ACTIONS TO TAKE >>
[1] In the username-change thread below, what new username did WhittleTT ask for?
[2] From the username-change thread below, extract the part that opens with the words containing "## barton TT" and closes with "(Feb 14, 2005)".

BEGIN PROVIDED TEXT

# Username change



## WhittleTT (Sep 11, 2010)

Hi All,

I know this might sound like a stupid request but i wondered if i can change my user-name. I hope this doesn't cause too much complication.

Currently WhittleTT i would like to change it to whiTTle is this possible.

I'm sure this may not be the first time this as been asked but i thought i would ask again anyway.

Thanks


----------



## Ikon66 (Sep 12, 2003)

WhittleTT said:


> Hi All,
> 
> I know this might sound like a stupid request but i wondered if i can change my user-name. I hope this doesn't cause too much complication.
> 
> ...


only admin can do this - PM NIck


----------



## WhittleTT (Sep 11, 2010)

Thanks


----------



## barton TT (Nov 13, 2004)

Don't know if Nick can do this now i see he is no longer admin so you might have to try Jae.


----------



## Nem (Feb 14, 2005)

I can still do this 

I've still got admin rights as before, just now showing my primary role within the club / forum setting.


----------



## WhittleTT (Sep 11, 2010)

Thanks Nick,

I would be grateful if you could do this for me.  
Andy


----------



## misTTeree (Jul 19, 2018)

Nem said:


> I can still do this
> 
> I've still got admin rights as before, just now showing my primary role within the club / forum setting.


Hi Nick,
I was wondering if you might be able to do the same for me please - change from misteree to misTTeree - that would be awesome - VMT in advance


----------



## Ikon66 (Sep 12, 2003)

misTTeree said:


> Hi Nick,
> I was wondering if you might be able to do the same for me please - change from misteree to misTTeree - that would be awesome - VMT in advance


Hi

Nic’s not part of the team now but if you PM Hoggy or John-H they can do it 🤓🤓


----------



## misTTeree (Jul 19, 2018)

Thanks Ikon66 - it's done now


----------

END PROVIDED TEXT
BEGIN PROVIDED MATERIAL

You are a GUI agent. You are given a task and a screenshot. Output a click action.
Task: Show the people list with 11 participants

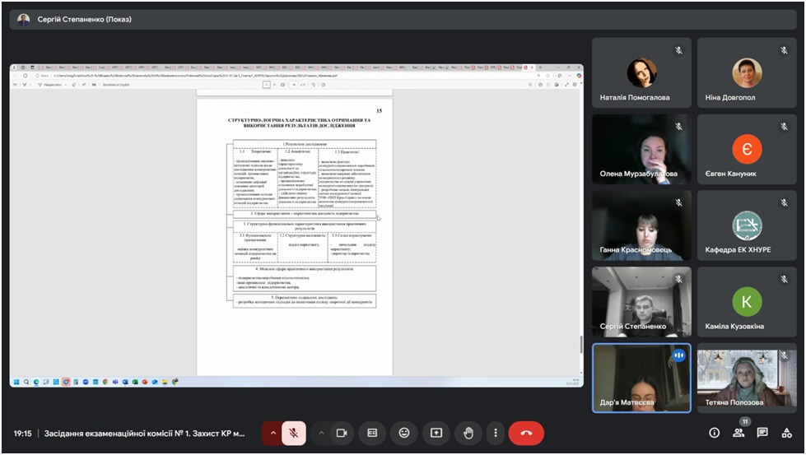[x=738, y=433]
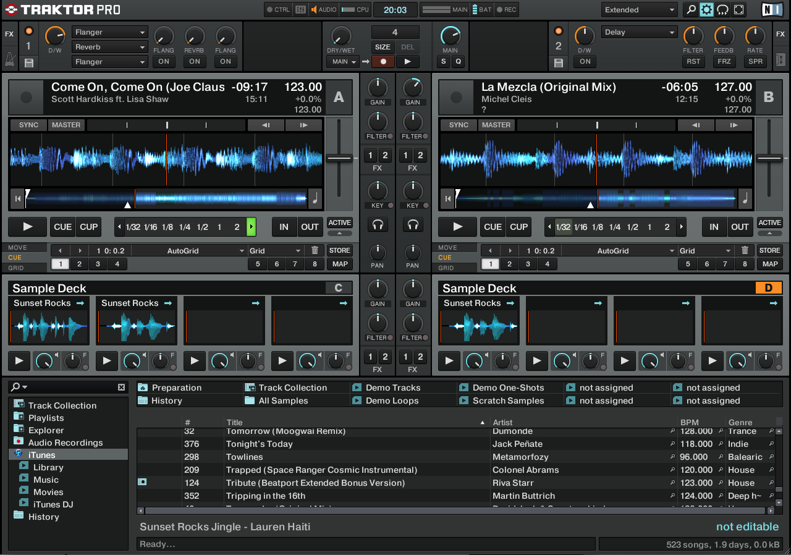Click the headphone cue icon for Deck A
Viewport: 791px width, 555px height.
(x=378, y=224)
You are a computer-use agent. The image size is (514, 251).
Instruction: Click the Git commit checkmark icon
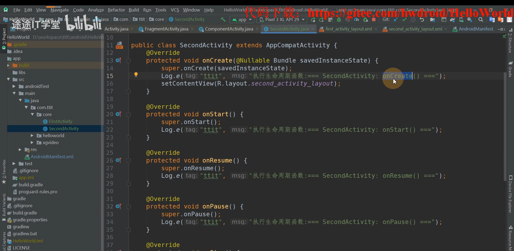(x=404, y=19)
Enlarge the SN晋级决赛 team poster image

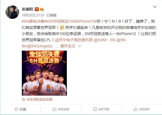pyautogui.click(x=44, y=73)
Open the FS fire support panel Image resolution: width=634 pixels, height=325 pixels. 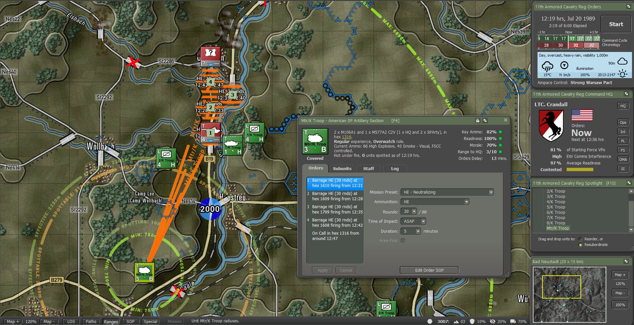coord(623,150)
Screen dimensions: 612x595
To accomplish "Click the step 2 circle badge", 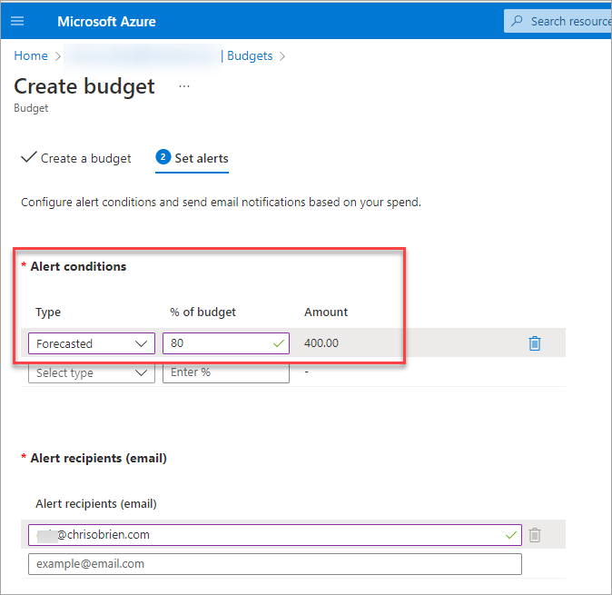I will point(163,158).
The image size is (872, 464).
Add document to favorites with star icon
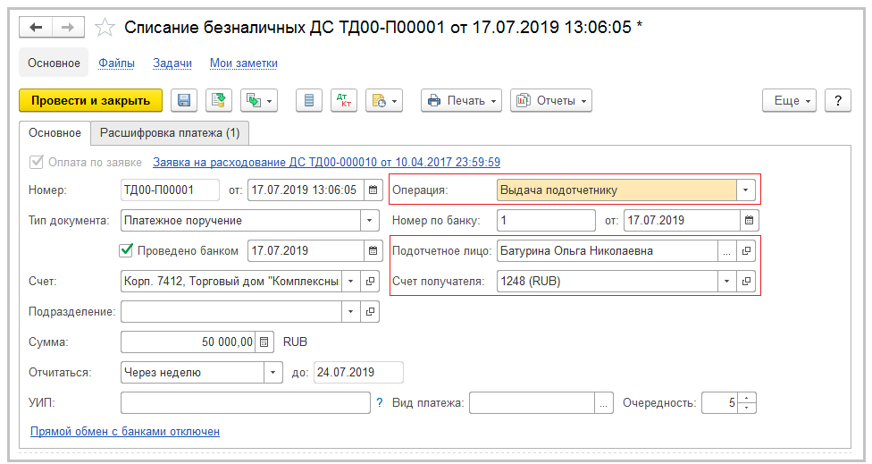[105, 28]
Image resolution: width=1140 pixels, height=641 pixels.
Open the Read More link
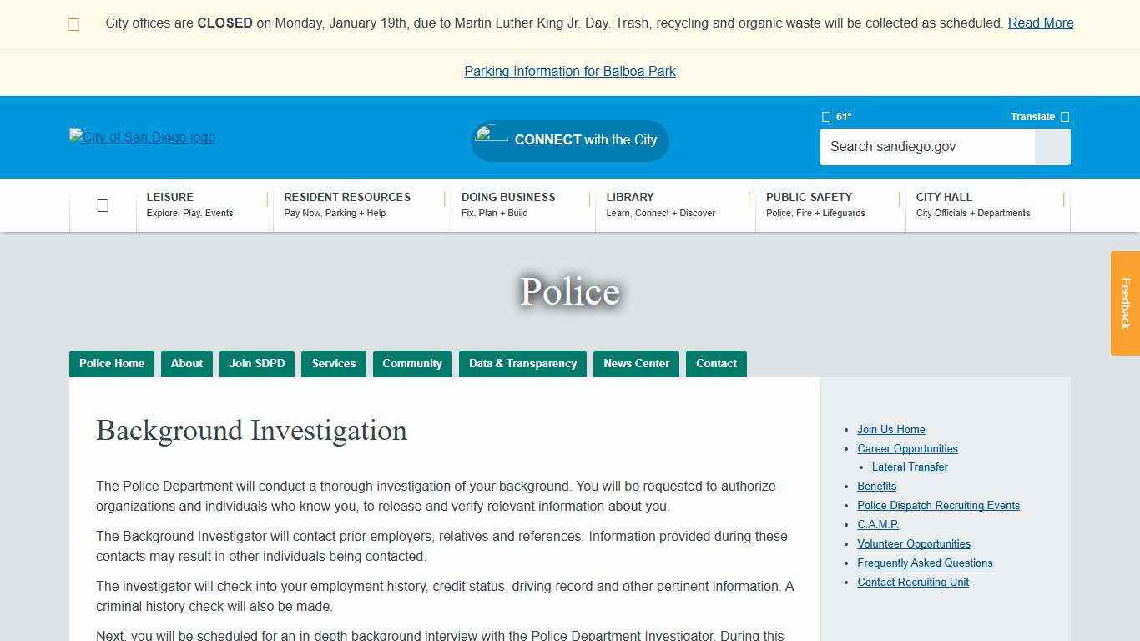pos(1040,23)
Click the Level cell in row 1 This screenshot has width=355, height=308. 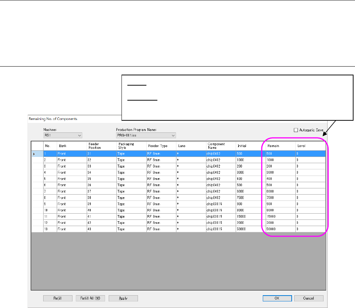(x=310, y=154)
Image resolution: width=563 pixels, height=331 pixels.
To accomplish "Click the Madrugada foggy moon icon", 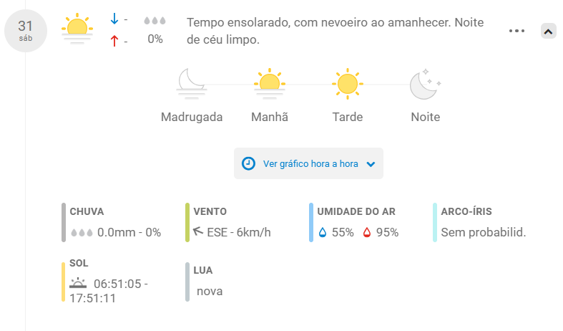I will click(x=192, y=84).
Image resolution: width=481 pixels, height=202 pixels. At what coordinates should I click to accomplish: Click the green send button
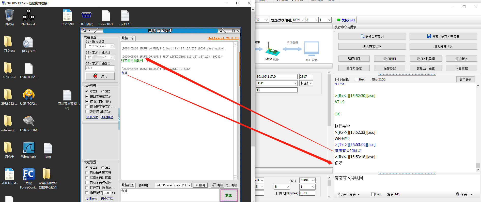(228, 195)
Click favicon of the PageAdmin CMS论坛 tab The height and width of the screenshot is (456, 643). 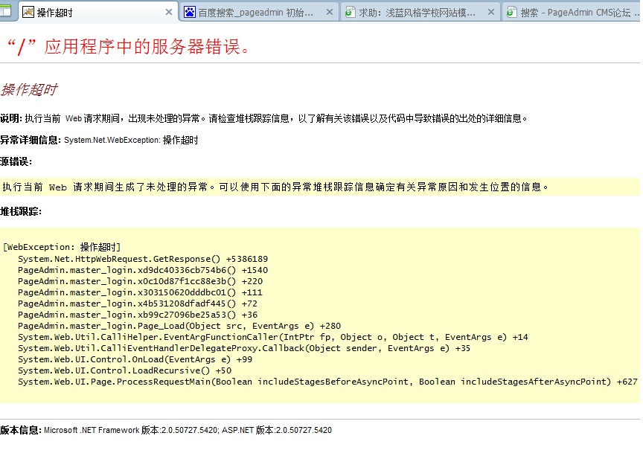click(x=511, y=12)
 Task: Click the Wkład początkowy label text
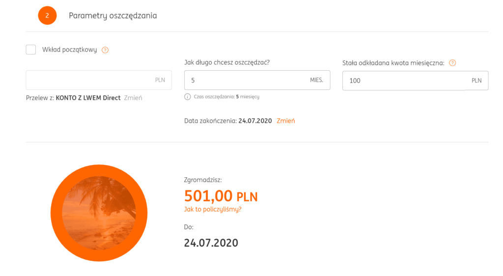69,50
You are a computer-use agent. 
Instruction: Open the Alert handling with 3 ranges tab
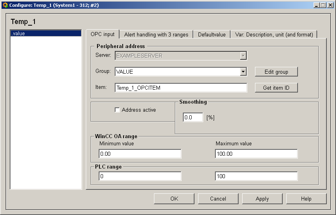(x=156, y=35)
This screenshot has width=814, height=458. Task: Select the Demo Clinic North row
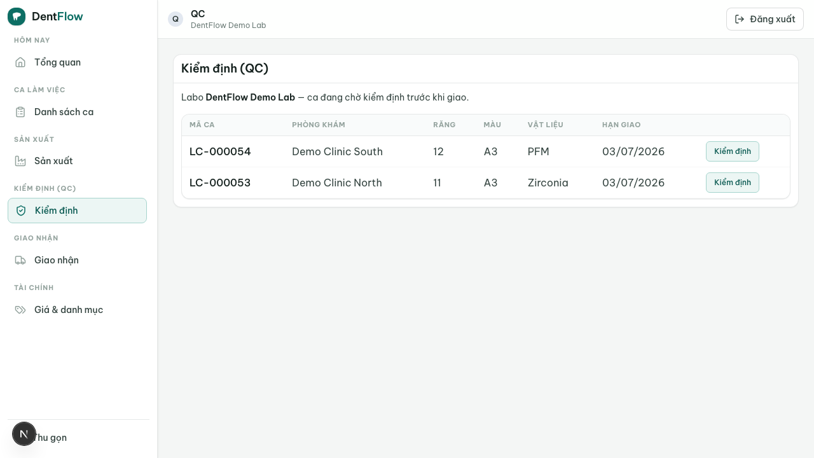pyautogui.click(x=486, y=183)
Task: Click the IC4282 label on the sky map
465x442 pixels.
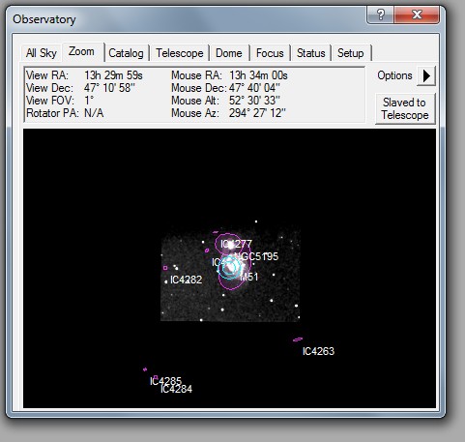Action: 186,280
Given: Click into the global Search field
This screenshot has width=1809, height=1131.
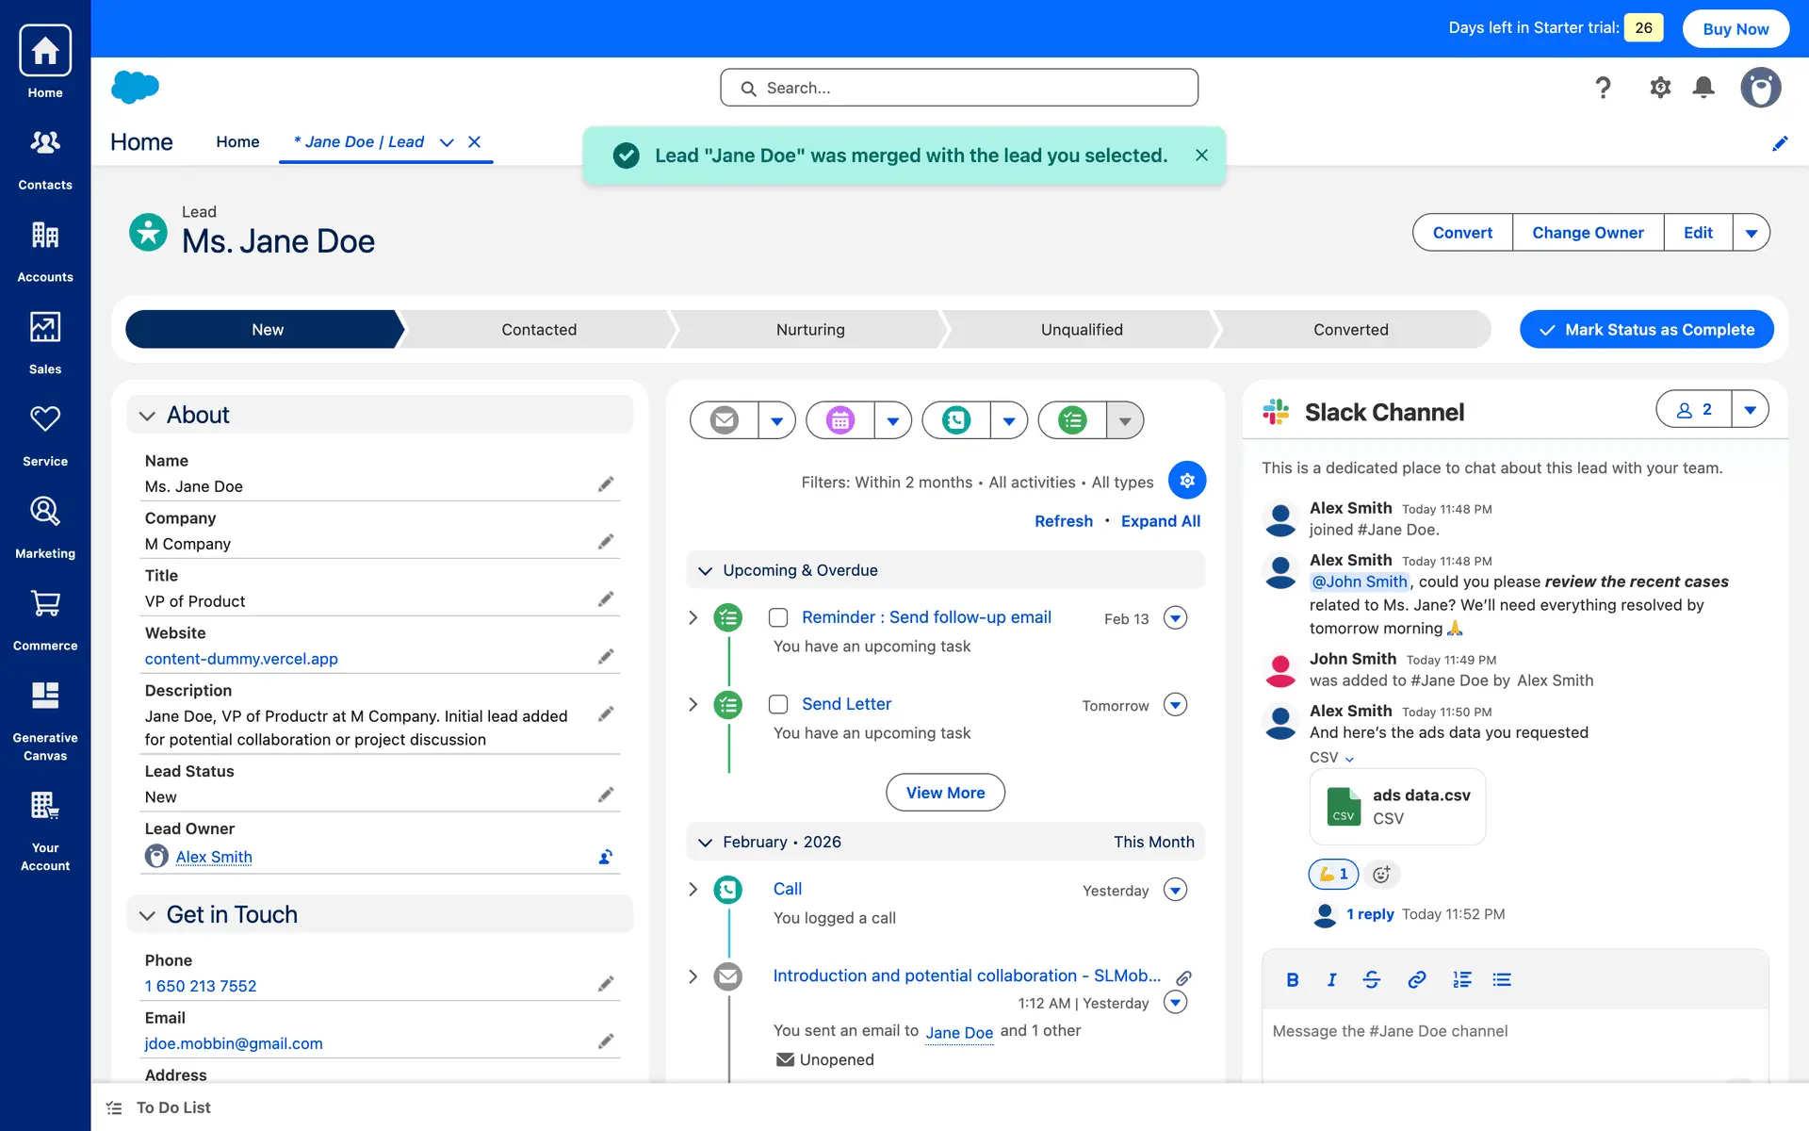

END PROVIDED MATERIAL

SOLUTIONS BY TASK >>
[1] whiTTle

[2]
## barton TT (Nov 13, 2004)

Don't know if Nick can do this now i see he is no longer admin so you might have to try Jae.


----------



## Nem (Feb 14, 2005)